Back when I was questioning, I really wanted there to be a test that would tell me if I was asexual. I mean, I was emotionally distraught, and obviously didn’t have the impartiality required to make a good decision by myself! But this was more a fantasy than a real desire, because I knew very well that if there was a test, the test would be complete BS and tell me nothing.
This sort of reminds me of the Harry Benjamin Syndrome “neurologically intersex” thing, which I understand plays into some hierarchies of trans-ness.
As a neuroscientist, I can’t figure out what bugs me more – this kind of superficial “male brain” vs. “female” brain stuff, or the terrible “left brain” vs. “right brain” stuff. They basically play on the same stupid simplifications and false dichotomies (language vs. emotion!), but I think the former has more social effect and is thus more dangerous, even if it has slightly more basis.
Oh, for fuck sake. Question ONE is all Barbie doll “math is hard teheehee”, and you just know how a proper girl is supposed to answer. And it goes on and on – all that shit about how social you are and how good with faces and words, or maths and space. This is just appalling.
So yeah, as I’ve mentioned elsewhere, my theory, which is mine, is that this claiming of the stereotypically feminine is the major reason for big fat wedges between feminists and transwomen in the 80s & 90s.
Please tell me that they’re not still doing this.
Stuff like this is what gave me permission to see myself as trans. Like, if the internet can prove to me that I am, then I won’t have to explain to others myself, I can let this “expert” do it for me. Especially since I’d much prefer to re-code my body socially than to re-form it though medical intervention. If I have this “proof” that my brain is really a different gender, then it shouldn’t matter what my medical history is or isn’t.
Most of those thoughts are the result of living in a society that de-legitimizes trans genders. The narrative that a real trans person has a certain brain structure and needs surgery to be released from being trapped in the wrong body – that ignored my very real, very persistent, non-binary experience.
The body I crave actually cannot be created (currently). The gender I am doesn’t legally exist. I desperately wanted someone, anyone, to tell me that I’m a real person. But somewhere along the way, I realized that merely by existing as myself, that is enough to make me real. I may not feel it some days, but I’m still here, existing in spite of even myself.
The COGIATI, I believe, is just one of many transgender tools that actually do more to perpetuate gender stereotypes than to help break them down.

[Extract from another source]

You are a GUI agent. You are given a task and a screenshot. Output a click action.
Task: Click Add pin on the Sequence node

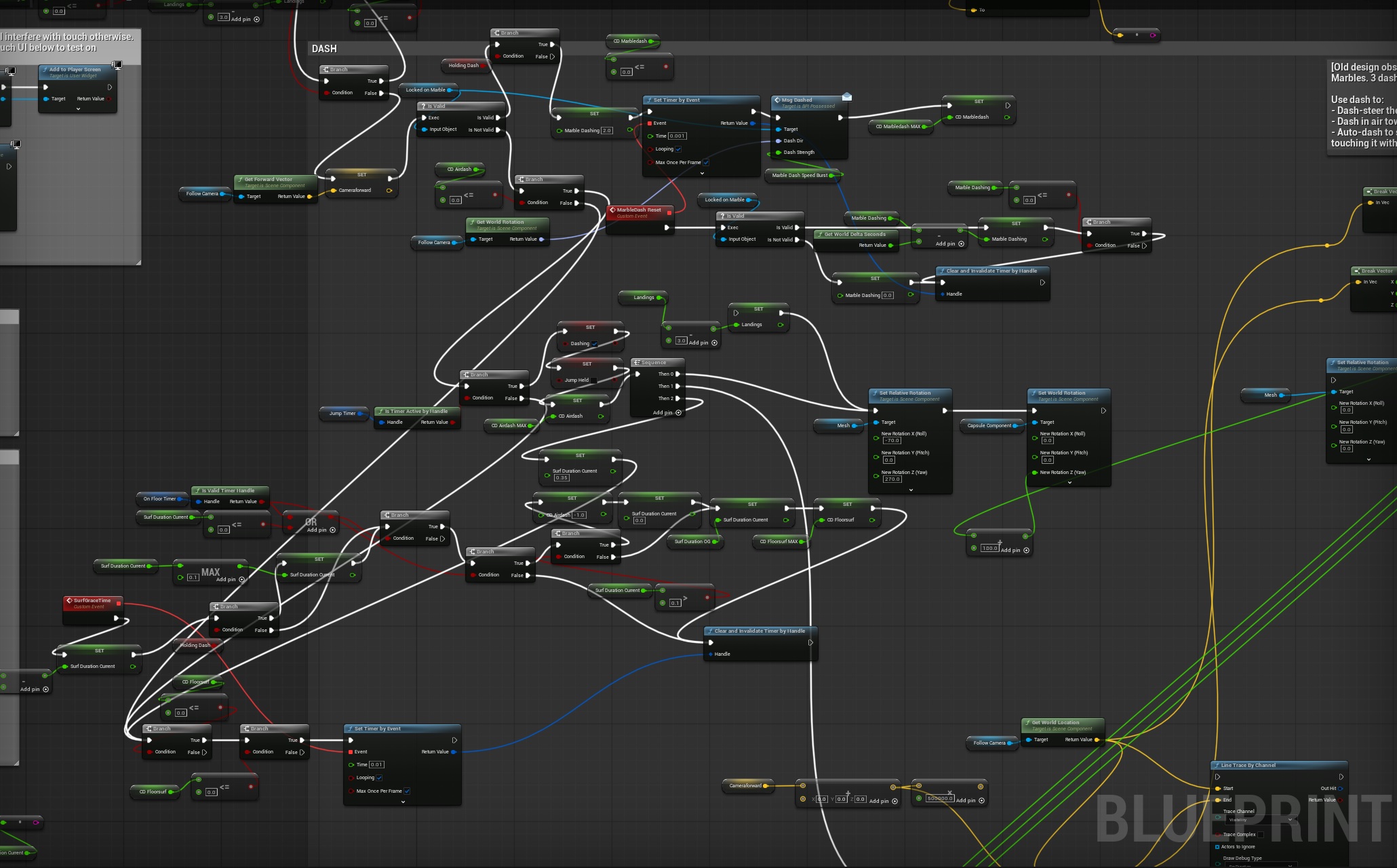(x=677, y=412)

Coming out I’ve encountered some TS that cannot understand why I do not want to wear a dress! This is the type of thinking encouraged by the HBSOC. Not all women dress feminine. Some cis women enjoy dressing masculine and yet still enjoy being women.
This reminds me of the Citizenship test required of applicants to be US citizens. Funny, most US citizens cannot pass the test and would therefore fail at being citizens. Likewise some of the tests and criteria placed on transgender folk can unwittingly exclude people with very valid TS tendencies.

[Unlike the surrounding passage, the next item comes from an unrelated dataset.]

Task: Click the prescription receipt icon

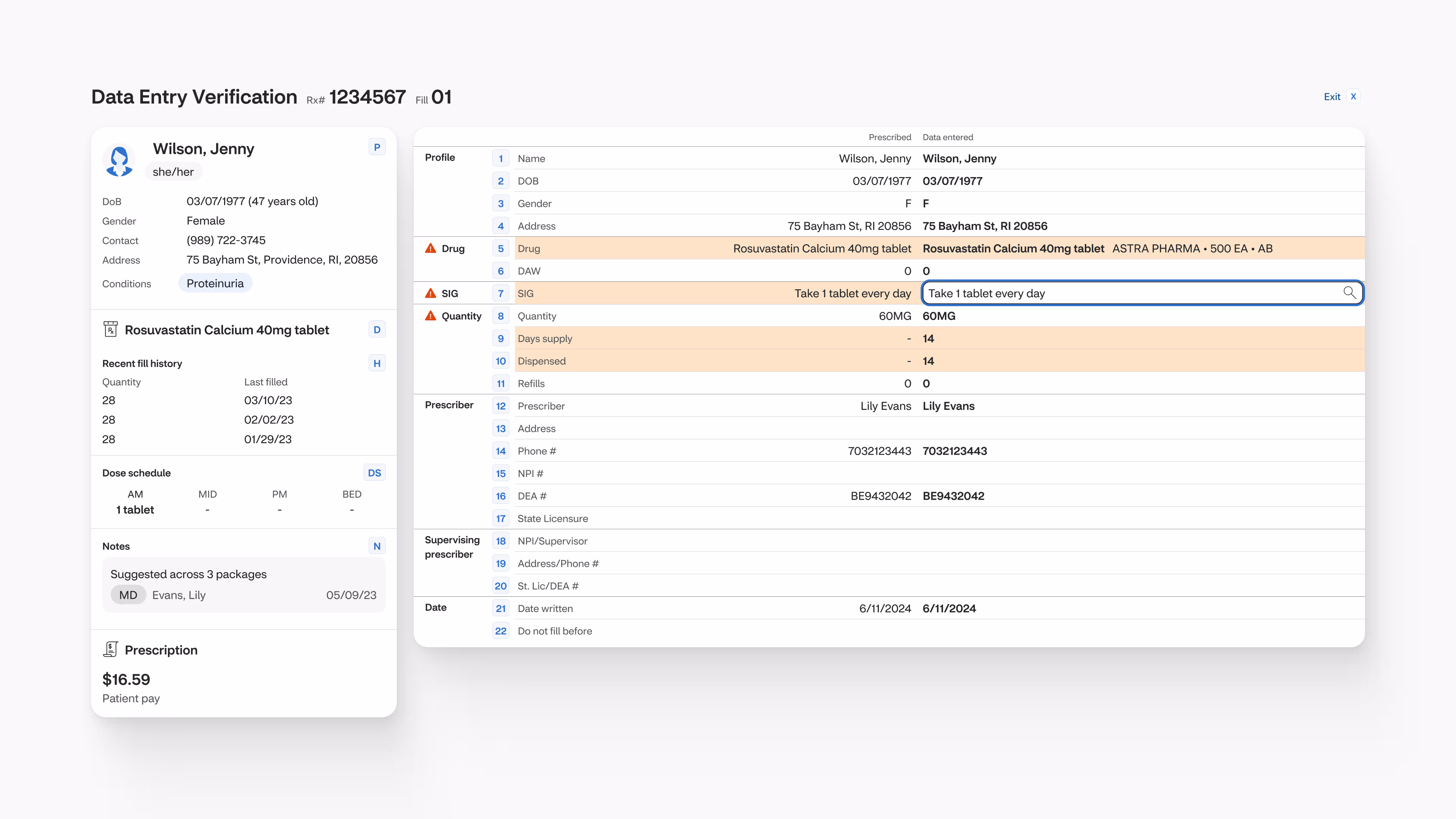Action: pos(110,650)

For me being a (trans)woman is not about the way that I dress but about the way I perceive my own body, in particular my genitalia and breasts (or lack of at this point).
I took the Cogiati… -60 (Androgynous)… Not dissapointed, I know who I am, and that doesn’t represent it.
1. It asked the same set of questions, in different ways, over and over. It was a little like it was weighting questions about being able to identify emotions and voices, etc.
2. There is a lot of science that says that men and women don’t have any difference in math and emotional awareness… there is only a social bias that says they do. When each of those are tested in a non-biased way, they is little difference.